I once saw him drowned in tears. It was at the dusk of evening. Charley had come in for it awfully at tea-time, I forget what about, and afterwards disappeared. An hour later, going into Whitney’s room for something Bill asked me to fetch, I came upon Charles Van Rheyn—who also slept there. He was sitting at the foot of his low bed, his cheek leaning on one of his hands, and the tears running down swiftly. One might have thought his heart was broken.
“What is the grievance, Charley?”
“Do not say to them that you saw me,” returned he, dashing away his tears. “I did not expect any of you would come up.”
“Look here, old fellow: I know it’s rather hard lines for you just now. But they don’t mean anything: it is done in sport, not malice. They don’t think, you see, Van Rheyn. You will be sure to live it down.”

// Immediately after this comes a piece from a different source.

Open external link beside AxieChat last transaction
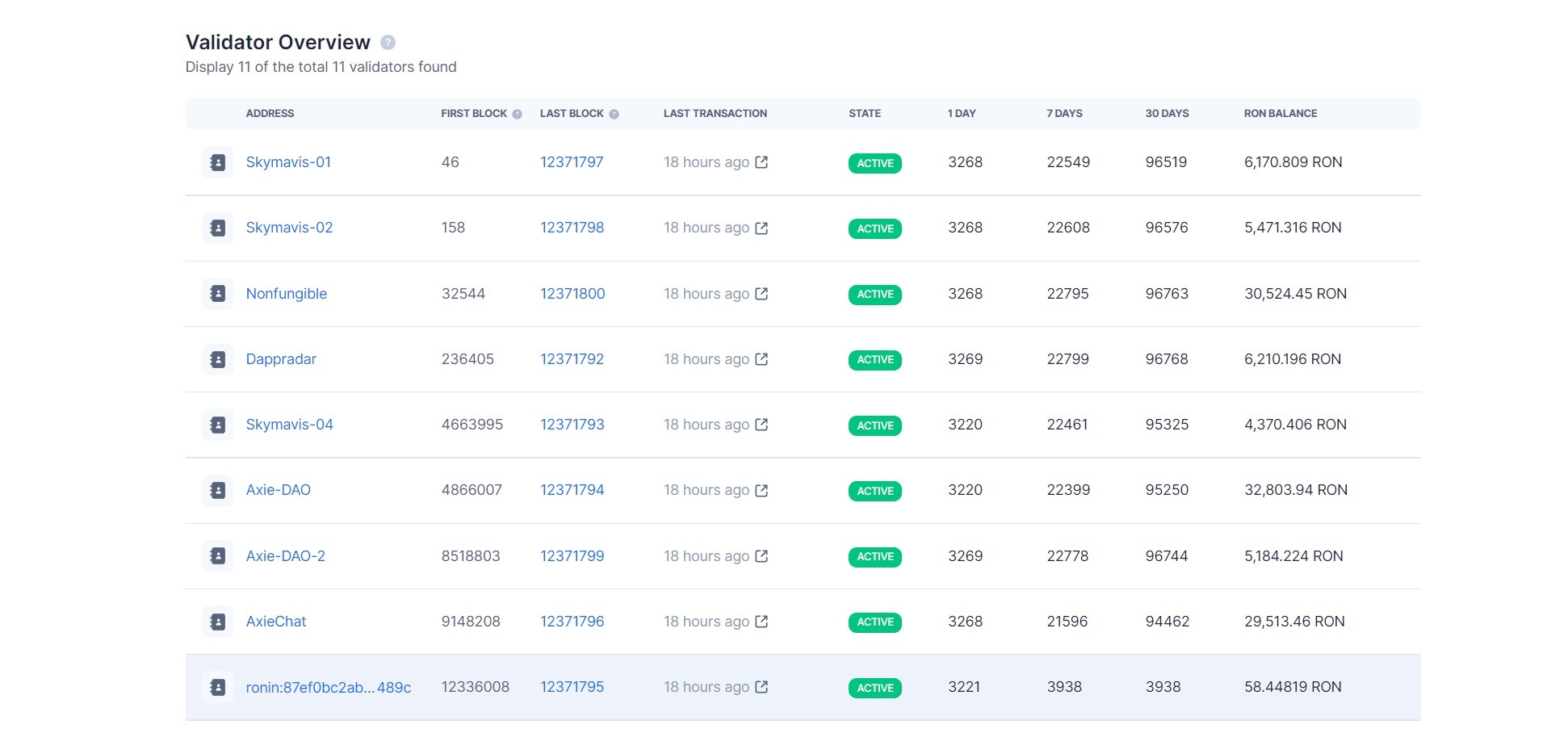 click(x=760, y=622)
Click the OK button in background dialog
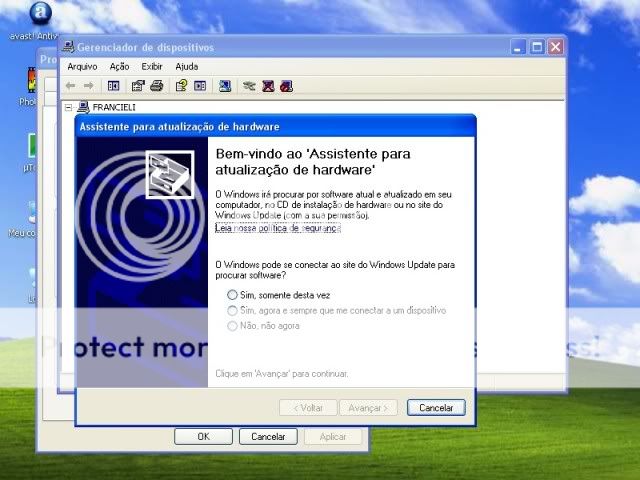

“Yes,” he sighed, “I hope I shall. But it is so different here from what it used to be. I had such a happy home; I never had one sorrow when my mother was alive. Nobody cares for me now; nobody is kind to me: it is a great change.”
“Take heart, Charley,” I said, holding out my hand. “I know you will live it down in time.”
Of all the fellows I ever met, I think he was the most grateful for a word of kindness. As he thanked me with a glad look of hope in his eyes, I saw that he had been holding the cross clasped in his palm; for it dropped as he put his hand into mine.
“It helps me to bear,” he said, in a whisper. “My mother, who loved me so, is in heaven; my father has married Mademoiselle Thérèsine de Tocqueville. I have no one now.”
“Your father has not married that Thérèsine de Tocqueville?”
“Why, yes. I had the letter close after dinner.”